Looking at the world of media: from music to RIA.

Flash Internals: Just-in-time (JIT) compilation (part four)

November 12th, 2007 Posted in ActionScript, Flash Player, Rich Internet Applications

rune_flash.gifDuring the Adobe Max Conference I had the chance to sit in on “Flash Player Internals” session put on by Jim Corbett and Lee Thomason. Of all the sessions I attended at Max, this was by far the best and most informative for me. It was deep, fast and packed with little nuggets that I had heard in passing but never had fully explained. I am going to try and recap the session as best as I can and if you see any incorrect data please let me know!

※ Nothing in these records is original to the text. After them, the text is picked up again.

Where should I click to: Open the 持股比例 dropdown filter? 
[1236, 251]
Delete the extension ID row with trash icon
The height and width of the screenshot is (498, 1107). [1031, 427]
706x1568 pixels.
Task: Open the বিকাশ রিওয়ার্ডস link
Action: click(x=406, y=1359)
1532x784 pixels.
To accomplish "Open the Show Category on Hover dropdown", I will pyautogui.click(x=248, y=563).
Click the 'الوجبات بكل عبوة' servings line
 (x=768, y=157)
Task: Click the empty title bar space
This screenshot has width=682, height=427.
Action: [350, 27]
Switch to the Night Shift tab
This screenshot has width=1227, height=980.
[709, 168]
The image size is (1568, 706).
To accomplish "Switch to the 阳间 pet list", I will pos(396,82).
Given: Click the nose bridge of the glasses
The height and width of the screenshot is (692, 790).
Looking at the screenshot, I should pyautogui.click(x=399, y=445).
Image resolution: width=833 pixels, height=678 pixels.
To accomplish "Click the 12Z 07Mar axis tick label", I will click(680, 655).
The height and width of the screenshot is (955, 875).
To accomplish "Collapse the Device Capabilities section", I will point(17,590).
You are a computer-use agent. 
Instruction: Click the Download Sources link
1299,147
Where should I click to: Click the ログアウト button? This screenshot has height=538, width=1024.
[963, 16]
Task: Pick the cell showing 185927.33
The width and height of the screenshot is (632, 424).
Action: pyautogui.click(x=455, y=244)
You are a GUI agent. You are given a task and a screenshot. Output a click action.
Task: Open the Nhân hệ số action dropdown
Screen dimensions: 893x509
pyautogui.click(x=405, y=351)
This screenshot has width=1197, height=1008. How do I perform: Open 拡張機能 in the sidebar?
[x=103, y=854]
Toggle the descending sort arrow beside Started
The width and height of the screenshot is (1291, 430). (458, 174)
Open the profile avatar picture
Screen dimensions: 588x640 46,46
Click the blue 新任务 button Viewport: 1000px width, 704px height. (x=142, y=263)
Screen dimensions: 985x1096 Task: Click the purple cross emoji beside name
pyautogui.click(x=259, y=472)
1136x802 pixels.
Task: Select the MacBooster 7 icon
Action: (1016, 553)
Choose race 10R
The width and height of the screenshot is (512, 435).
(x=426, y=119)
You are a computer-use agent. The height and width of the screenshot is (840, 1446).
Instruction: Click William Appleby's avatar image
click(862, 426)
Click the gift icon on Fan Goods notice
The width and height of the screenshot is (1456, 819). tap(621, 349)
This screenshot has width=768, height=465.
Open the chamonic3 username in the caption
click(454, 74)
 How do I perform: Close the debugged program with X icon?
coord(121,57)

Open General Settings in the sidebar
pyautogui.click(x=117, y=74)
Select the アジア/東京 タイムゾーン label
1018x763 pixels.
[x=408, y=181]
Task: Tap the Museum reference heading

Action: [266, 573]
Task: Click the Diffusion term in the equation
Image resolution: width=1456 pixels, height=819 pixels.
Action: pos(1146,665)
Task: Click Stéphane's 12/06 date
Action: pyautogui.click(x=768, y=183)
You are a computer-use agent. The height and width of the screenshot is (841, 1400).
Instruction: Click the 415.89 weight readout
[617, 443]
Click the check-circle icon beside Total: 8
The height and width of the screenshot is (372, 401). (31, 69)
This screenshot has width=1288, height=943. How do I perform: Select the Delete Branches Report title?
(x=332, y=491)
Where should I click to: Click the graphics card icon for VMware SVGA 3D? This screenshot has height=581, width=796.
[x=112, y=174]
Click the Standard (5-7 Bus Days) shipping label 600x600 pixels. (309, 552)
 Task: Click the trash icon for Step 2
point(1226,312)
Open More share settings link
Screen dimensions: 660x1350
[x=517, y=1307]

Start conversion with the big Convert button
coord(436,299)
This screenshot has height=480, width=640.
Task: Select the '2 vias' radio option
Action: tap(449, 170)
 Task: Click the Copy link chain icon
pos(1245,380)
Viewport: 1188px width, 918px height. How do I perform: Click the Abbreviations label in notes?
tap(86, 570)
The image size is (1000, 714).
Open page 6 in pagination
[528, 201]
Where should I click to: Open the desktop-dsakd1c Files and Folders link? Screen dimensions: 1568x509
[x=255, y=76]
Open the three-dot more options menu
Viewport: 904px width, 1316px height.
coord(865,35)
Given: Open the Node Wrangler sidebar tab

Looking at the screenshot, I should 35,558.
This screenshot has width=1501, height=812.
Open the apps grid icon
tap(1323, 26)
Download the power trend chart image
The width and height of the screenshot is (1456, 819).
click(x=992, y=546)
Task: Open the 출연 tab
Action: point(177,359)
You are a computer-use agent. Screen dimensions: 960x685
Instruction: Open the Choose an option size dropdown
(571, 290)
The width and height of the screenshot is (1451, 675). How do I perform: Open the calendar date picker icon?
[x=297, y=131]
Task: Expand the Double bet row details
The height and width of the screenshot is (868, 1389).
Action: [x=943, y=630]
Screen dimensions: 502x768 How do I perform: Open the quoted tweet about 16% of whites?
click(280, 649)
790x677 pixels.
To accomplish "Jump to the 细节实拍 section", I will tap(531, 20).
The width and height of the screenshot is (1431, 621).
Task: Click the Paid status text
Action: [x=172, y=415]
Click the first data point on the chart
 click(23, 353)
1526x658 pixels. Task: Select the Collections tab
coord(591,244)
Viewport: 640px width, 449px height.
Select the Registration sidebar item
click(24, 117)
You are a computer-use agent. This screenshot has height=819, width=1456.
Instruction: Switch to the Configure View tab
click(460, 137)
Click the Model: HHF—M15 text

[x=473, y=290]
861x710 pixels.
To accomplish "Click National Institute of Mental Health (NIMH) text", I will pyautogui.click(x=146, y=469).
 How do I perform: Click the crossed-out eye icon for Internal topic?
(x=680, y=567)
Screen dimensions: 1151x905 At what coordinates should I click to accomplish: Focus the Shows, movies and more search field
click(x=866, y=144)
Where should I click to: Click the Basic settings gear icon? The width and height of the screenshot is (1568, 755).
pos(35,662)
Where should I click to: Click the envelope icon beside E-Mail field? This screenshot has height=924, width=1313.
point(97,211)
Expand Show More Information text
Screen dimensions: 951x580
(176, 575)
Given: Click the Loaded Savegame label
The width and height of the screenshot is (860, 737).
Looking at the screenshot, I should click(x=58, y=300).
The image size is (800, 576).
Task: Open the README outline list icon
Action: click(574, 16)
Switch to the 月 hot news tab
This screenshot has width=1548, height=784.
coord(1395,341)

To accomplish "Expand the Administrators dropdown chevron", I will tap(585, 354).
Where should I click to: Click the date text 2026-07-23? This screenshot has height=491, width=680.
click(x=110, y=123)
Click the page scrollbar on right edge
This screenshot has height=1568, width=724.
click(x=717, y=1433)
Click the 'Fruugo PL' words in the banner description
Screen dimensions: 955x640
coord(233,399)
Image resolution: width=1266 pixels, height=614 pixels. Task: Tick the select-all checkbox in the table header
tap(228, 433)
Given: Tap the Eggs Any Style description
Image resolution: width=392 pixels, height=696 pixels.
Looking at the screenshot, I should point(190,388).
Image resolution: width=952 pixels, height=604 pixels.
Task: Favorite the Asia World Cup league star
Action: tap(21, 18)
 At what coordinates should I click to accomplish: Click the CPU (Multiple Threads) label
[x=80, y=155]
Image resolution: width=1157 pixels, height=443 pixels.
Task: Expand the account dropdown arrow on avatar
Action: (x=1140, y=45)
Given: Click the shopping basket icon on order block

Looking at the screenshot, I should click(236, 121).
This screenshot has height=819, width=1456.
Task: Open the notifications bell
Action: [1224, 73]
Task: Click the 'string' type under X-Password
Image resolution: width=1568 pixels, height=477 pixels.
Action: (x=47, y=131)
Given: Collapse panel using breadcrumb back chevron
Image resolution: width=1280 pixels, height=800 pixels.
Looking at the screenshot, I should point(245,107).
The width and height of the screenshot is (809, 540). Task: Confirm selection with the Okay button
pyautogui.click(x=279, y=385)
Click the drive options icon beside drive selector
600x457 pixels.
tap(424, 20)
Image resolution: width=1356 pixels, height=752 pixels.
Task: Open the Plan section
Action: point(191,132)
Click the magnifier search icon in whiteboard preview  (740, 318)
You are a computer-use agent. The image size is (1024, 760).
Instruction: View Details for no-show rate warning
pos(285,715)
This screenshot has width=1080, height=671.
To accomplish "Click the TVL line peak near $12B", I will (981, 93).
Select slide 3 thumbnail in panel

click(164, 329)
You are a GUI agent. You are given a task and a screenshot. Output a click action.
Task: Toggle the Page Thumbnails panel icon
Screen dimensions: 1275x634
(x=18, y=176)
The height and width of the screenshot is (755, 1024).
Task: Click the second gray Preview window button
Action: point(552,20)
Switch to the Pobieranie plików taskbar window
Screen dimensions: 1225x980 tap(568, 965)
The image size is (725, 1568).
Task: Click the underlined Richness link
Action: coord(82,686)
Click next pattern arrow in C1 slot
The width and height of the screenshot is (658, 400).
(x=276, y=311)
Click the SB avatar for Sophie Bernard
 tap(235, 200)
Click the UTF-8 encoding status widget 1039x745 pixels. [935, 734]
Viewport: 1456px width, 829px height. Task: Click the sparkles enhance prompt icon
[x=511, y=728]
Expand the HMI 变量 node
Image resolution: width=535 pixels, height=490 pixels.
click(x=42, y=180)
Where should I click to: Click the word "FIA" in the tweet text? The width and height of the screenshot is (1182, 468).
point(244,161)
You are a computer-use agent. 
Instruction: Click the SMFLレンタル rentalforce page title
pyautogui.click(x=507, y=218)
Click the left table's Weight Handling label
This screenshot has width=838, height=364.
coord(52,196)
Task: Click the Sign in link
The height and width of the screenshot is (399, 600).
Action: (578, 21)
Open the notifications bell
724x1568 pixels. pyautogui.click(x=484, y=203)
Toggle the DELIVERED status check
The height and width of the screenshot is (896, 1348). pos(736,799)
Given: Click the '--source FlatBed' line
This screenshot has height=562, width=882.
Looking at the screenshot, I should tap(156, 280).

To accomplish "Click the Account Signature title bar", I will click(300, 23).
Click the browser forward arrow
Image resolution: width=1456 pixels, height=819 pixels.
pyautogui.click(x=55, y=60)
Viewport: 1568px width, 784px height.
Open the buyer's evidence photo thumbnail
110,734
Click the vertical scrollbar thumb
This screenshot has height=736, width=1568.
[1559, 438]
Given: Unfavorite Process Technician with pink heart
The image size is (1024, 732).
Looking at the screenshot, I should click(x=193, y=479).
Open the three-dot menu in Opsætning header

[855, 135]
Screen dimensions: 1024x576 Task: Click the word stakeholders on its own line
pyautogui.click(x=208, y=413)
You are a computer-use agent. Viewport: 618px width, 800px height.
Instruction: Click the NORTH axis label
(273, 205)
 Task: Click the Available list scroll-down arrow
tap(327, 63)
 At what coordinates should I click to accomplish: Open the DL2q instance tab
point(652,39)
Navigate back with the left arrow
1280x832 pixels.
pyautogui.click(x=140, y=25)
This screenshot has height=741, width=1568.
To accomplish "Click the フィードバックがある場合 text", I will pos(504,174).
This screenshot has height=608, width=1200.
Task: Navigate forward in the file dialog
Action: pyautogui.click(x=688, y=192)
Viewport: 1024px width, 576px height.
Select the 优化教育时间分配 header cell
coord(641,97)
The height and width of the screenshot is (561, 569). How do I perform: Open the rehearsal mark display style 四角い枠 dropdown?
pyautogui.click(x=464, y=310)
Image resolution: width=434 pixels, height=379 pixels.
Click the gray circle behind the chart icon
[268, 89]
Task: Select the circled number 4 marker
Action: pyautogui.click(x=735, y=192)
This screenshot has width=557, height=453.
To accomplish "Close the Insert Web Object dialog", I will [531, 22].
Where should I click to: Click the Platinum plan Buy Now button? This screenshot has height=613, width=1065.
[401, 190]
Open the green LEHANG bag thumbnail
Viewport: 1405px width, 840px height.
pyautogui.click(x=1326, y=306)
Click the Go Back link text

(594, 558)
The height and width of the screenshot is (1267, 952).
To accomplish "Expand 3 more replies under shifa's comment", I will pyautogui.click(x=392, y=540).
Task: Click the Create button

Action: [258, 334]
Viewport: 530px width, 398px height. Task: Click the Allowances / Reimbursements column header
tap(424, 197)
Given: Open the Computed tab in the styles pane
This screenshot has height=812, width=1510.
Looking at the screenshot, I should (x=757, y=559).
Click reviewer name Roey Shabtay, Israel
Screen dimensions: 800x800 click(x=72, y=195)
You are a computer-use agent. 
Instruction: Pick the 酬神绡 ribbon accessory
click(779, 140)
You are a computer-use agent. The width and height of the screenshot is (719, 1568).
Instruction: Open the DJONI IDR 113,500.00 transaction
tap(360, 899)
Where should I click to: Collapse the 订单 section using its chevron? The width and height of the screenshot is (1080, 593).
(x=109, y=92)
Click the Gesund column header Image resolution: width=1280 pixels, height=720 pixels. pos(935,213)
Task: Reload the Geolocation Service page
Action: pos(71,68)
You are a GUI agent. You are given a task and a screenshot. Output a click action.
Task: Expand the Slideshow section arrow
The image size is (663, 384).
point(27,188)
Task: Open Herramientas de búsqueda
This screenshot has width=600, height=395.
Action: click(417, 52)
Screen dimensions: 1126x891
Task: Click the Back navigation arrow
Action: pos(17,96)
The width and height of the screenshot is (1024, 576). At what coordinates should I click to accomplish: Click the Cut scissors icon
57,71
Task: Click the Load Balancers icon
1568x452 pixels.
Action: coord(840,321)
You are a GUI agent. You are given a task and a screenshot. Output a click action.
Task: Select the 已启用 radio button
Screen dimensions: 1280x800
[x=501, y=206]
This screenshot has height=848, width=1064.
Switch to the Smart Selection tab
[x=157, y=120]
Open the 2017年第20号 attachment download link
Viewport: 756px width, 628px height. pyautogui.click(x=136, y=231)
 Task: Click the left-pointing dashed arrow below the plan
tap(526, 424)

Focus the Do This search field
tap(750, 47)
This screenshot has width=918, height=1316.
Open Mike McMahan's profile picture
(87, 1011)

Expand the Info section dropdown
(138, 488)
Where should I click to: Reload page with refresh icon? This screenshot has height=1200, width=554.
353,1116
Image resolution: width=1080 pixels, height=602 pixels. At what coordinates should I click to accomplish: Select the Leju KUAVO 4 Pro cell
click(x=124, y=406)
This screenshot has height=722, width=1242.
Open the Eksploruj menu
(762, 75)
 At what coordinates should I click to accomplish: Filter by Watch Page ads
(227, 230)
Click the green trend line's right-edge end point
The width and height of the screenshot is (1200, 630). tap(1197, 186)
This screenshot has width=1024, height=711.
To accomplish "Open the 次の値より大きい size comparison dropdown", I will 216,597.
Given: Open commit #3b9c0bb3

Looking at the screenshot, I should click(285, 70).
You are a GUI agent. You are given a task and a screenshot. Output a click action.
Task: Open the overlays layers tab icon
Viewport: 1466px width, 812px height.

Read Part One: Motto’s and Percentages. Read Part Two: Byte Code, Control Tags, Renderers… oh my! Read Part Three: The ActionScript Virtual Machine

Update: Rick Reitmaier (Sr. Scientist at Adobe) has provided some feedback on this article.

A Word Of Caution

One of the topics that keeps coming up when people talk about the new Flash Player is that is provides Just In Time (JIT) compilation. So what does this mean and how does it work? That, my friends, is the big one. What I am about to do is take a single paragraph of notes, taken from a single slide at the presentation and try to decipher what was said into something semi-understandable (at least to me). I make no promises, but since the presentation I have done a bit of research on this topic and I feel like I am starting to make sense of it all. If you have questions or see issues with my analysis, please feel free to post comments (I want to try them out!) . Okay, here we go…

What Is This JIT?!

The concept of JIT’ing code is to take byte code, compile it into the supported machine language for the proper chipset and enable reuse. Wha? Yeah, that is what I thought when I first read into it. Before I jump whole hog into this, let me take a split second to go over (or refresh) your knowledge on machine code.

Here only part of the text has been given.